E allora, di fronte a rigurgiti di un passato tragico come quello del fascismo, la democrazia ha il diritto di difendersi, ed è quindi giusto vietare il fascismo come “radice” di partiti o movimenti politici.

Così come, appunto, non possiamo non dirci antifascisti, poiché “antifascismo” significa letteralmente contrario di fascismo. È vero che per essere buoni democratici l’antifascismo è “solo” una delle virtù necessarie, ma è altrettanto vero che chi esalta il fascismo, o peggio, il nazismo e i suoi deliri biologico-razziali dichiara di volere abbattere la democrazia.

Il Ministro Minniti ha risposto puntualmente alla nostra interpellanza, sostenendo che il Governo userà tutti i mezzi per contrastare chi si ispira ad ideologie neofasciste. Spetta alla Magistratura decidere se esistono le condizioni per un loro scioglimento. Noi, in ogni caso, dobbiamo difendere i valori dell’antifascismo, sapendo interpretare un mondo che cambia. Nuovi poteri, finanza e terrorismo internazionale, reti informatiche, scavalcano gli stessi Stati e sono esenti da ogni controllo democratico. In Europa l’austerità ha divorato milioni di posti di lavoro, accentuando le disuguaglianze. Togliendo dignità a milioni di lavoratori e mortificando le speranze di milioni di giovani.
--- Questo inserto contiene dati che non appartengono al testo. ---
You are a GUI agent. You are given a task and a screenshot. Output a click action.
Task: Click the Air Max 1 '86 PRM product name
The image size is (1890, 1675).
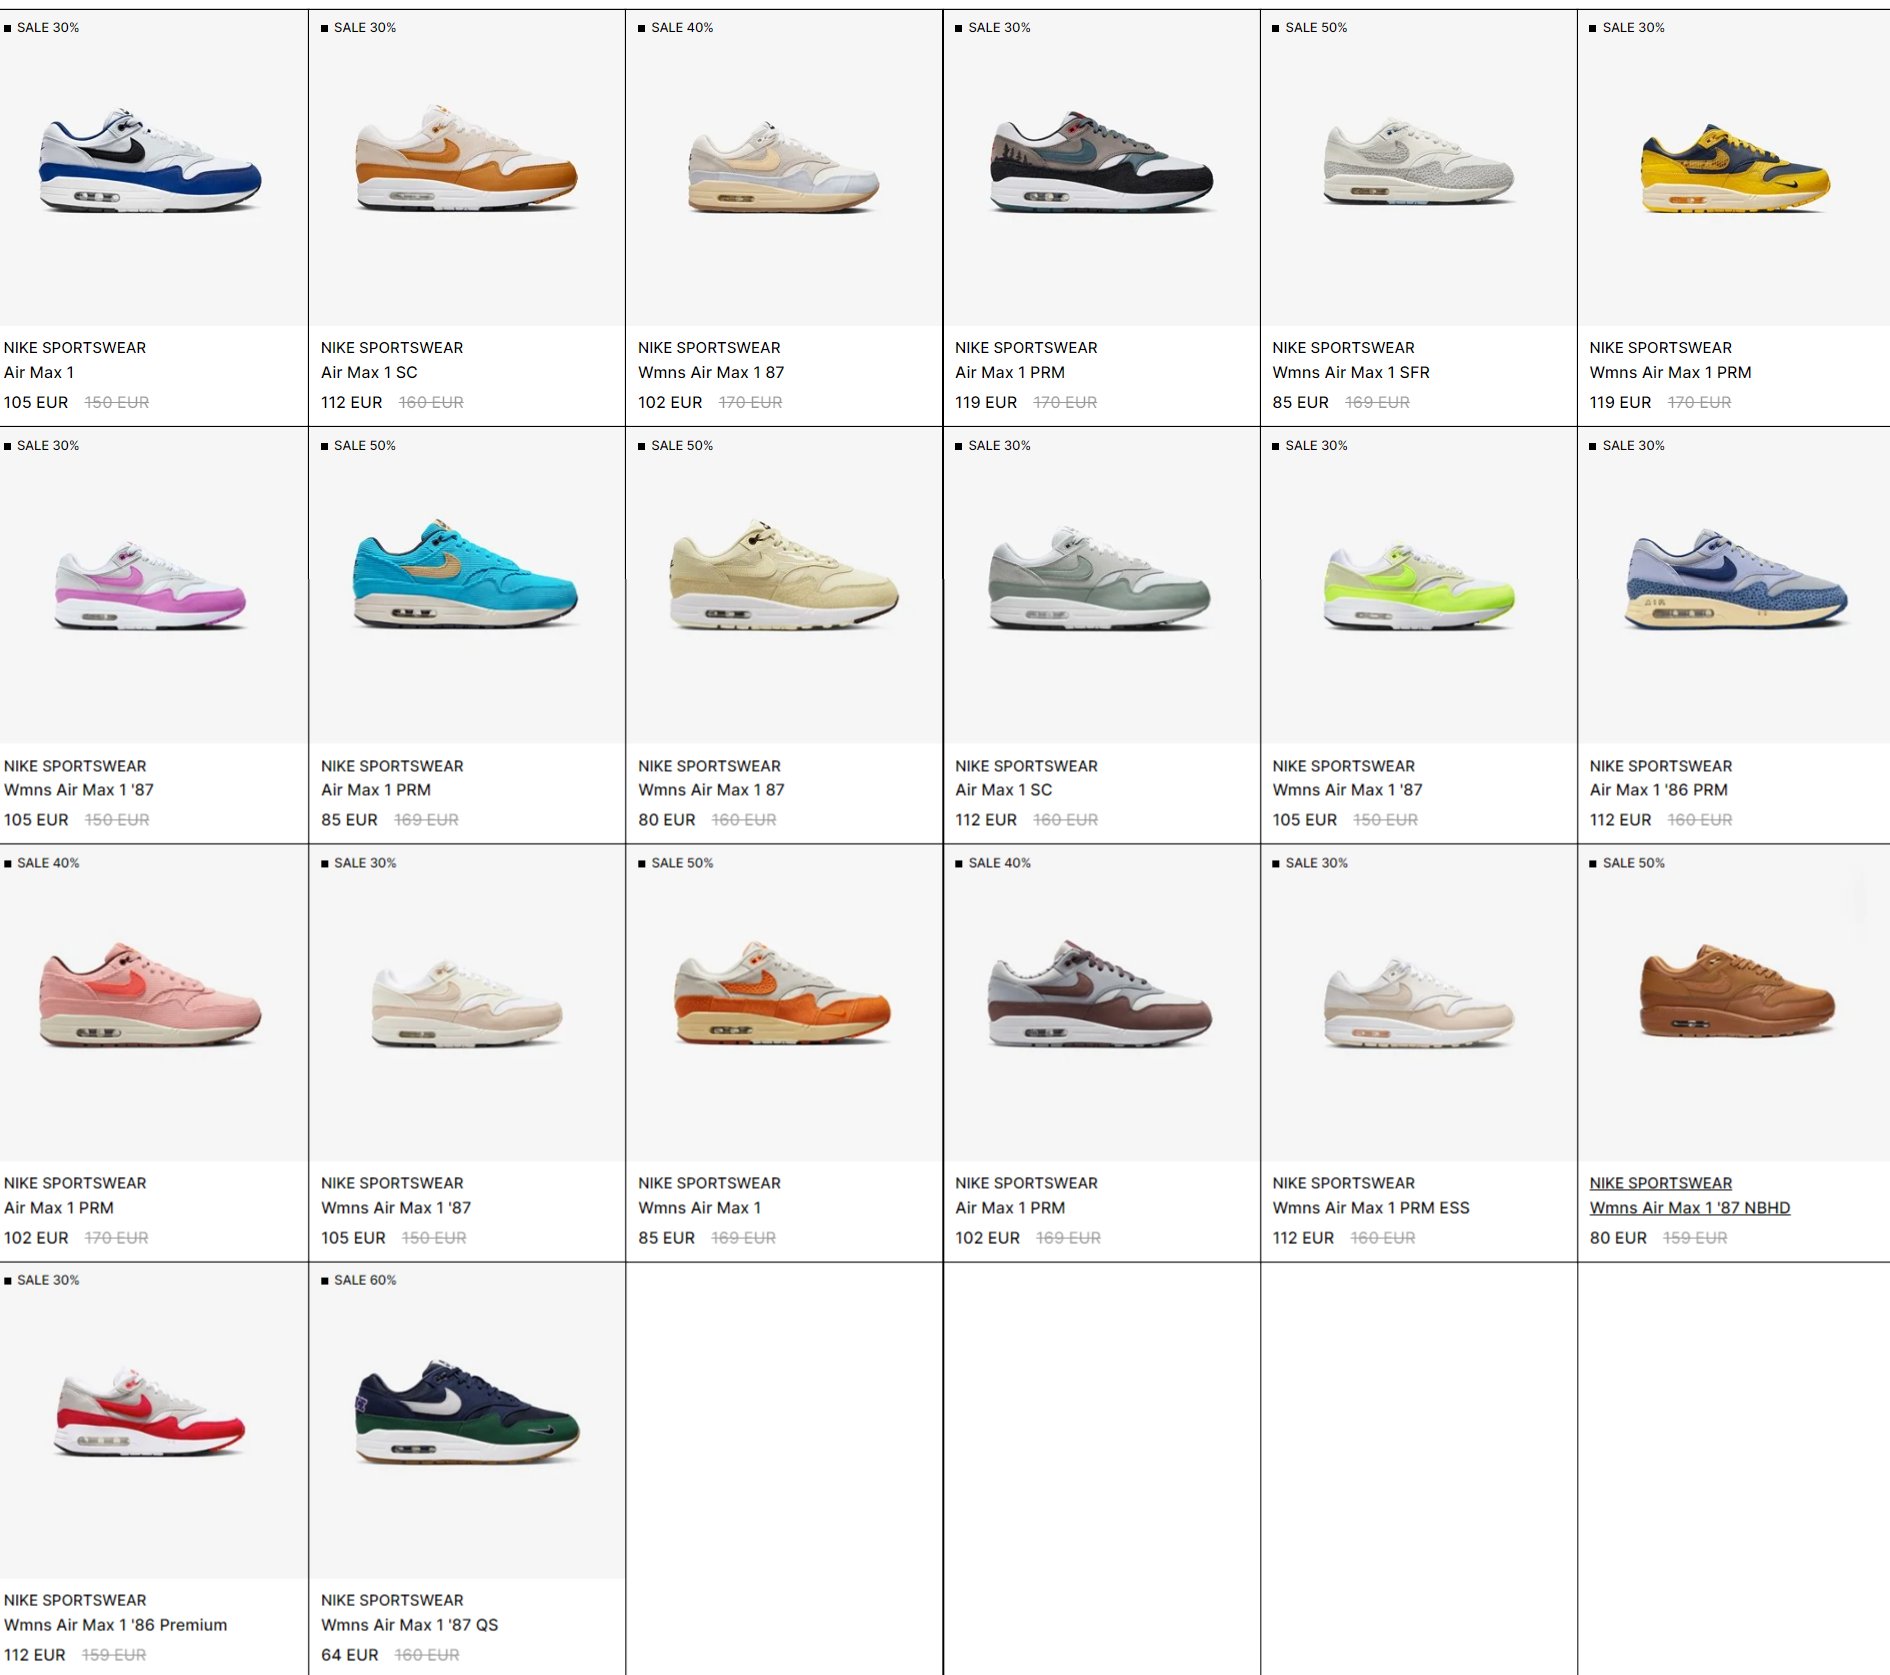click(1658, 790)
Mi chiedo sempre più spesso se democrazia e diritti delle persone siano ancora conciliabili tra loro. Si è detto che recentemente a Coblenza si sono incontrati i leader dei partiti populisti. Non condivido. Dentro il termine ambiguo di populismo si rifugiano, a mio giudizio, fatti, timori e interessi molto diversi fra loro. A Coblenza si è riunita la destra reazionaria europea. Nazionalista. Il nazionalismo ha prodotto enormi tragedie nel secolo scorso. Trump e Putin lavorano apertamente per disarticolare l’Europa. Dobbiamo parlare ai giovani, che sono la nostra risorsa più importante, con “lingua diritta” e senza paternalismi. Al di là del sogno di un’Europa federale, dei popoli, oggi, per esempio, occorre realisticamente battersi per un sistema di difesa comune, indispensabile per difendere la pace e la libertà. Del resto il rilancio della difesa europea è oggi l’unico cantiere di natura istituzionale che è possibile avviare a Trattati vigenti.

Queste battaglie devono intrecciare lotta politica e crescita culturale. Sono più attuali che mai e devono essere condotte in tutti i luoghi della democrazia, in Parlamento, sui banchi di scuola, nei libri, in Tv e sui giornali.

Perché, appunto, anche nel XXI secolo la democrazia ha il diritto di difendersi e gli antifascisti, che hanno costruito la democrazia in Italia, sono le sue sentinelle.